Perhaps where his contributions were most impactful was in building and catalyzing Asian American studies programs across the United States. In 1972, he led the establishment of Asian and Asian American Studies at the California State University at Long Beach before returning to Hawaii in 1978 where he was instrumental in building Ethnic Studies as its Director at the University of Hawai'i at Manoa. He nurtured faculty in their professional careers while giving them the protection to engage with the community in the various struggles and campaigns that activists were waging at that time. In 1994, he left Hawai'i and over the next several years taught as a visiting professor at Columbia University, Princeton, Hunter College and the University of Pennsylvania.

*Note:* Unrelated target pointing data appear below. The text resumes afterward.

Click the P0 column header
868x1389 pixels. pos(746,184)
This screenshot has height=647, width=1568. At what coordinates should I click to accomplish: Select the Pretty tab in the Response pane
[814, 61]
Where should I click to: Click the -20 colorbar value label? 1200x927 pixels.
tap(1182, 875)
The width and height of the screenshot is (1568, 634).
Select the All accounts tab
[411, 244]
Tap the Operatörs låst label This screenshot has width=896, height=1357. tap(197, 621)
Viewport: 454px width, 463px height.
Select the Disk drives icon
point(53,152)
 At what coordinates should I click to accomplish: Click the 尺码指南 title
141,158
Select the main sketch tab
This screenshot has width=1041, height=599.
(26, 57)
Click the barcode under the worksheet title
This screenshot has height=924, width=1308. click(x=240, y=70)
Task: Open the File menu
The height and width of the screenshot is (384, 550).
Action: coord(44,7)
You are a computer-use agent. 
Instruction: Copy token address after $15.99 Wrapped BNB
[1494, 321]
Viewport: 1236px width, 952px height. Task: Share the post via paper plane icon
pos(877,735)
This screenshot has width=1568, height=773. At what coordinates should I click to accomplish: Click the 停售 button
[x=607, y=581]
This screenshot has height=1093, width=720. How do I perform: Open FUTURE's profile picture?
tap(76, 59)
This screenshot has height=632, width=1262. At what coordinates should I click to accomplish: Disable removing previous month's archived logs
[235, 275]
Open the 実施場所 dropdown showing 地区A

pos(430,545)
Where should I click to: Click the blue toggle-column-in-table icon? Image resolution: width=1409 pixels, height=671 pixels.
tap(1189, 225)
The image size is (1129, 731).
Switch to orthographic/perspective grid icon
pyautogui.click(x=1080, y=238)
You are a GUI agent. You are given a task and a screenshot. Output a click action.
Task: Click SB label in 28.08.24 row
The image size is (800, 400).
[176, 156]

Franklin described his modus operandi: scope out the situation, see who's amenable to what kinds of arguments, direct your attention to those who can make a difference and facilitate institutional change. And he did. In 1997, he was appointed the Director of the Asian Pacific American Center at the Smithsonian Institution where he spent 15 years bringing Asian American history to a global audience. With initially only himself and a part-time staffer, he worked with those sympathetic to the inclusion of people of color in the nation's official museum of history. He helped to diversify the staff, the content of exhibitions, the texts of publications and the attention of its constellation of museums. He paved the way for exhibitions on Chinese Americans, Korean Americans, Pilipino Americans, Japanese in Hawai'i and others to follow.


Not only did he build and shape Asian American Studies institutions, but he also influenced the lives of countless students, faculty, staff and community members. In his last years at Amherst College, for example, he taught as the John Woodruff Simpson Lecturer in American Studies to students who stood up and fought for the expansion of Asian American Studies and helped establish the Asian American Studies Initiative Fund. And all the while he continued to write. The Center's Roots publication will be reprinted soon with a new section introduction written by each of the original co-editors. Franklin closes his Roots section introduction with these words:


"All power to the people" may have devolved to "more power to more people" and "don't trust anyone over thirty" now sees young progressives relying on septuagenarian democratic socialists. And what to us were glaring flaws in international capitalism with its wars and inequities have grown exponentially into obscene inequities both within and among nations. The field of Asian American Studies has developed beyond our original wildest dreams. And some of the gains may have been problematic. The cynics in our midst might remind us to "be careful what you wish for." But we knew then that progress was not linear and that the struggle would be ongoing. Some things we got right.


Franklin, may you rest in peace and in the power you have passed on to us all. The UCLA Asian American Studies Center joins countless individuals and organizations in offering our heartfelt condolences to his family and friends.